▶ _Records provided_
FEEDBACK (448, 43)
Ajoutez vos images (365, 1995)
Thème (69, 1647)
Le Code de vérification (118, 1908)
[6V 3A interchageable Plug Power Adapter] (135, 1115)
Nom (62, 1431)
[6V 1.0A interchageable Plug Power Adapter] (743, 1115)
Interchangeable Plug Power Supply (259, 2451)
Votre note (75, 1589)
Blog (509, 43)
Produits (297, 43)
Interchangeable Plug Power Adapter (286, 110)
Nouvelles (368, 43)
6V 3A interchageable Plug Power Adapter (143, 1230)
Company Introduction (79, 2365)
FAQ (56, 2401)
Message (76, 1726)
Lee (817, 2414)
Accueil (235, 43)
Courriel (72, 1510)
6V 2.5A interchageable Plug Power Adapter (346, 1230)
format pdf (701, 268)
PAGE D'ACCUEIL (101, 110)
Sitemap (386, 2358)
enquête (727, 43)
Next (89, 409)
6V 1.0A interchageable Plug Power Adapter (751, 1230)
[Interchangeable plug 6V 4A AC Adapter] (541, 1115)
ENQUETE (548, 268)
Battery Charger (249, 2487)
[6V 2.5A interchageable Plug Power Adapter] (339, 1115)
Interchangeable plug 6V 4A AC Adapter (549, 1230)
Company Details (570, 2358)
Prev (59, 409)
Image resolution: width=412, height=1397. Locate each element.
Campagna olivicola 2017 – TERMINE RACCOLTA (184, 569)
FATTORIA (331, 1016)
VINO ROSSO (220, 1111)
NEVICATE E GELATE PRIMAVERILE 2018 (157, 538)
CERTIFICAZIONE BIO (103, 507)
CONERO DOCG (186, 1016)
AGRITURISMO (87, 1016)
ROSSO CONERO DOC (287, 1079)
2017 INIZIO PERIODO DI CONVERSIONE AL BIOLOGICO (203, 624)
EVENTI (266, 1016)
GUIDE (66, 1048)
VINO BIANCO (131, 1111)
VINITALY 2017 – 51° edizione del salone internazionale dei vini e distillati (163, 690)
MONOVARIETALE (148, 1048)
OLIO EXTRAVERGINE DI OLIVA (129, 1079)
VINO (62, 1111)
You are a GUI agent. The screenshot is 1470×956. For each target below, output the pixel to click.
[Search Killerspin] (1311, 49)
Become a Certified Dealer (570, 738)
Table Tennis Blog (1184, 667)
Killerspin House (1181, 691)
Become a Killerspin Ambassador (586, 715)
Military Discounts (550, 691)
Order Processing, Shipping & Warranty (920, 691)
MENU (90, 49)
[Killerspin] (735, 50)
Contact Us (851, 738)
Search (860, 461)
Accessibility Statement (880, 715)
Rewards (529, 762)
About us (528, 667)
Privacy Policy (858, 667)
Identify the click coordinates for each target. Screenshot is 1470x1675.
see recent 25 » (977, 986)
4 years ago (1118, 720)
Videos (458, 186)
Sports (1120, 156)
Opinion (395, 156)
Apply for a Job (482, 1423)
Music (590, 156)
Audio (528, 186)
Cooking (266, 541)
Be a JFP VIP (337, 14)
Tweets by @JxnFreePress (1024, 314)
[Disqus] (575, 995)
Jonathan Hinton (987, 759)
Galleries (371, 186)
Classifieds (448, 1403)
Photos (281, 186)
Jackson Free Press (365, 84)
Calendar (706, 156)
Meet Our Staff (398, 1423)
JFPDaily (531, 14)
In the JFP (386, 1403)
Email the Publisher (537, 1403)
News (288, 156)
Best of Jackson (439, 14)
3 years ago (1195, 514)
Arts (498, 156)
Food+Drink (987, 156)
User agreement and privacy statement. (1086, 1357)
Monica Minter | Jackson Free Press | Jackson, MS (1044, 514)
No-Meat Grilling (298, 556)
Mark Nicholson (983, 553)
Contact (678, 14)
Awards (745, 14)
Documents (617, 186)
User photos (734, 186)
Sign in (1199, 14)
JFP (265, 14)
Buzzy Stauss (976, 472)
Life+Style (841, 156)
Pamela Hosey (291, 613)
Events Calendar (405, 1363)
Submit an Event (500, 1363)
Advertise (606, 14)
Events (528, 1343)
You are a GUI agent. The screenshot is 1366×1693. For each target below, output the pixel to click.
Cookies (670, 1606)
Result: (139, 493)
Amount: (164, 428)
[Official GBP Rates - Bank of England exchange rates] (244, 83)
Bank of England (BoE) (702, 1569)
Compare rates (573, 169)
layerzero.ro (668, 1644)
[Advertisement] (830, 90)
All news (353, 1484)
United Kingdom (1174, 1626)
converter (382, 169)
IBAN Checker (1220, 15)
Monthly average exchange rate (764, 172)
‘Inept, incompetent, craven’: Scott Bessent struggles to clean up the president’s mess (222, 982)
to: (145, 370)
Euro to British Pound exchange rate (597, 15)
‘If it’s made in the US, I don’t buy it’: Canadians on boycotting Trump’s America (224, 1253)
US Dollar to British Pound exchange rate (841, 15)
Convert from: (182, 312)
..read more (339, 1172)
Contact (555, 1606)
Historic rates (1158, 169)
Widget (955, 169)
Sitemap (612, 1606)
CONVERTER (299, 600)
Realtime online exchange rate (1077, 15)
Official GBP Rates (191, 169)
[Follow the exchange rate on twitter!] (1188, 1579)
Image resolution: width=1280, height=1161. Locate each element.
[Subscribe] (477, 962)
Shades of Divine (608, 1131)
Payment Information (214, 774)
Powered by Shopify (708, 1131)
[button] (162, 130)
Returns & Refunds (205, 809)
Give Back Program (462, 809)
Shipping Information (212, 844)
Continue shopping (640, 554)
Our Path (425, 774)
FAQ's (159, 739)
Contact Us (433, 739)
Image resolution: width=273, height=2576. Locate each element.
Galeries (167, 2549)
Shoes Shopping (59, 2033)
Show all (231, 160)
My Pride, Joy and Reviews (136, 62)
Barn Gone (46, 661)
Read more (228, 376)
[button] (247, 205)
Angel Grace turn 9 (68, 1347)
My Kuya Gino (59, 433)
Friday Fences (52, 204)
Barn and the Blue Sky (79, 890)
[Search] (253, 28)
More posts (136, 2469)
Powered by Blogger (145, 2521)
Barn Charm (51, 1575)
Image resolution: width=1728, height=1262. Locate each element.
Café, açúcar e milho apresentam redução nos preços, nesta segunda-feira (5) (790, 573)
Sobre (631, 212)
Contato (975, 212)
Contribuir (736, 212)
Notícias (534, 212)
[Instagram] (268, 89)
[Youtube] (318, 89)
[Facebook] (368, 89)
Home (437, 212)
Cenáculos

▶ _Prompt_
Reproduce verbatim only the segment of the listing bounded by the line containing "NEVICATE E GELATE PRIMAVERILE 2018 (157, 538)" and the line containing "VINO (62, 1111)", with both boundary lines included.

▶ _Answer for the task_
NEVICATE E GELATE PRIMAVERILE 2018 (157, 538)
CERTIFICAZIONE BIO (103, 507)
CONERO DOCG (186, 1016)
AGRITURISMO (87, 1016)
ROSSO CONERO DOC (287, 1079)
2017 INIZIO PERIODO DI CONVERSIONE AL BIOLOGICO (203, 624)
EVENTI (266, 1016)
GUIDE (66, 1048)
VINO BIANCO (131, 1111)
VINITALY 2017 – 51° edizione del salone internazionale dei vini e distillati (163, 690)
MONOVARIETALE (148, 1048)
OLIO EXTRAVERGINE DI OLIVA (129, 1079)
VINO (62, 1111)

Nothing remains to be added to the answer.